In adults, VK-1, a phylloquinone, should be administered subcutaneously or intramuscularly. If the PT does not normalize, good evidence exists for the presence of liver disease or DIC.
Due to the risks of hematoma formation with intramuscular or subcutaneous VK administration, an oral form of VK can be administered in 5-20 mg, depending on the severity. The absorption with the oral form is variable because it requires bile salts in the ileum for absorption. This form is used in the setting of asymptomatic VK deficiency.
VK-3, a menadione, is a synthetic, water-soluble compound used to treat VK deficiency associated with maldigestion and malabsorption syndromes; however, it is not used in newborns due to the hemolysis observed with higher doses.
In urgent situations, 10-20 mg of injectable phytonadione can be dissolved in a 5% dextrose or 0.9% isotonic sodium chloride solution to be administered intravenously at a rate not to exceed 1 mg/mL to prevent a hypersensitive or anaphylactic reaction. With an intravenous form, the patient needs to be monitored closely, because cardiopulmonary arrest and/or shock can occur in rare cases. The parenteral administration of VK-1 corrects VK deficiency in 12-24 hours.
Consultations
Consultations include those with a hematologist and a gastroenterologist.
- A hematologist can exclude other conditions that can mimic vitamin K (VK) deficiency. Bleeding time, PT/aPTT levels, and serum DCP level (PIVKA level) are ordered to assist the physician in diagnosing the VK deficiency. A hematologist can accurately interpret the laboratory results of such tests.

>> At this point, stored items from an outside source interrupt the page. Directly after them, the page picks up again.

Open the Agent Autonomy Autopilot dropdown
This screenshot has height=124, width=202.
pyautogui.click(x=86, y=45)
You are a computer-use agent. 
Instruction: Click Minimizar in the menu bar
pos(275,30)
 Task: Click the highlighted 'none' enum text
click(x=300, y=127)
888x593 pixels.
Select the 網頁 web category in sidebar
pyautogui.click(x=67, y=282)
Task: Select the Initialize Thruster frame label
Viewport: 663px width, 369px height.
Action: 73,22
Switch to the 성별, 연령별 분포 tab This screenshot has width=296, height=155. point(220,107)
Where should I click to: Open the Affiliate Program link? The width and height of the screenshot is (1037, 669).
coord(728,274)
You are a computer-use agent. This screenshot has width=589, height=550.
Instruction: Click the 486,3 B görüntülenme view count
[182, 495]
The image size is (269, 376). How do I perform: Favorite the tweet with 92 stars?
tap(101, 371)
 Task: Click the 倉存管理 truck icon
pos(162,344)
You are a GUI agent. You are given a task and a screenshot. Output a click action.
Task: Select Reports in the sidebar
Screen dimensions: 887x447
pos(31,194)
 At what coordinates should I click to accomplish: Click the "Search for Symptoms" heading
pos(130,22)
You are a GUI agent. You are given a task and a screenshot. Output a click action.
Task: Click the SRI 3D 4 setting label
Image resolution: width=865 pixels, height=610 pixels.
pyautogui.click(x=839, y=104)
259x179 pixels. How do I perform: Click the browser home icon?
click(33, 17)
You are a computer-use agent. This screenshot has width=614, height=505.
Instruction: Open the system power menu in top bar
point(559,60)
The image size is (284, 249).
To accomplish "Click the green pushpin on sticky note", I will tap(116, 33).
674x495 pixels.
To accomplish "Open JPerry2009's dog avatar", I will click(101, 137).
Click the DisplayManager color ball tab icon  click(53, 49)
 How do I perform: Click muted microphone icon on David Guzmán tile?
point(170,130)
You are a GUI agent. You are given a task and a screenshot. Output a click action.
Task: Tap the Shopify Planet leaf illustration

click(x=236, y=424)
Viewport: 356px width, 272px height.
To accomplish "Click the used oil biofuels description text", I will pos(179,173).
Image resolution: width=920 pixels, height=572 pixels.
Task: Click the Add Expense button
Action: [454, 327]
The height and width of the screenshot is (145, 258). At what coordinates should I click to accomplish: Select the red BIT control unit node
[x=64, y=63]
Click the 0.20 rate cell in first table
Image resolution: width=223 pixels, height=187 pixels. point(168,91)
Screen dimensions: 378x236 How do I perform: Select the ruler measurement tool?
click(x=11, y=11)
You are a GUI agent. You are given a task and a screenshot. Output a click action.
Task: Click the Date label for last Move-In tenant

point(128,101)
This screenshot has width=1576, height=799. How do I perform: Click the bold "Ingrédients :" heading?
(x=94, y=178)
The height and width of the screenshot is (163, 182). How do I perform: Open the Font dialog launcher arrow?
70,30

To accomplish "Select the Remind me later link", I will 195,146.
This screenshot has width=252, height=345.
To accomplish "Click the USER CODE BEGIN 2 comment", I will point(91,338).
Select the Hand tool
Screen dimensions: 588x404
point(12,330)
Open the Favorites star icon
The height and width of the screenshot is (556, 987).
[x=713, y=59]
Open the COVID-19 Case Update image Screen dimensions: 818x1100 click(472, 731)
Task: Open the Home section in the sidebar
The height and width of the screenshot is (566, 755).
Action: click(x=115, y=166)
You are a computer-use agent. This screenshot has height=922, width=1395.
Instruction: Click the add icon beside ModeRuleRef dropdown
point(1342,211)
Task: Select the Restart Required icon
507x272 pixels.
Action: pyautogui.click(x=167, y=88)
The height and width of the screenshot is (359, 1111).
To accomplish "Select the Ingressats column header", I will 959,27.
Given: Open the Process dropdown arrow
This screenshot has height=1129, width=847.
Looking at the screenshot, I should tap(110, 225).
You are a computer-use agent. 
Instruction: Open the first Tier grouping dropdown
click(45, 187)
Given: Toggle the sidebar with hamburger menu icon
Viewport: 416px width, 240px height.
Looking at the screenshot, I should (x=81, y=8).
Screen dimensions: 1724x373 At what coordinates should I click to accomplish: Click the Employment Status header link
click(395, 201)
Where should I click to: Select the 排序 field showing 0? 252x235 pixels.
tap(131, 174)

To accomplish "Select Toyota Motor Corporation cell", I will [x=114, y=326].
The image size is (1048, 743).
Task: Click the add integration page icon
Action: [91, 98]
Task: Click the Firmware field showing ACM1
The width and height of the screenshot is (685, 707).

- A gastroenterologist is consulted only if the hematologic or dietary causes of VK deficiency are excluded. Inflammatory bowel disease, malabsorption, and parenchymal liver disease are among the causes of a VK-deficient state.
Diet
Oils, such as olive, canola, cottonseed, and soybean oils, as well as green, leafy vegetables, are rich sources of vitamin K (VK). Common vegetables, including green peas and beans, watercress, asparagus, spinach, and broccoli, as well as oats and whole wheat, are rich in VK.
Medication
In cases of vitamin K deficiency, the goals of pharmacotherapy are to correct the deficiency, reduce morbidity, and prevent complications.
Fat-soluble vitamins
These are used to supplement existing levels of essential vitamins or to replace essential vitamins that are not obtained in sufficient quantities in the diet. Vitamin K is necessary for the function of clotting factors in the coagulation cascade.3,4,14
Phytonadione (AquaMEPHYTON, Mephyton, Konakion)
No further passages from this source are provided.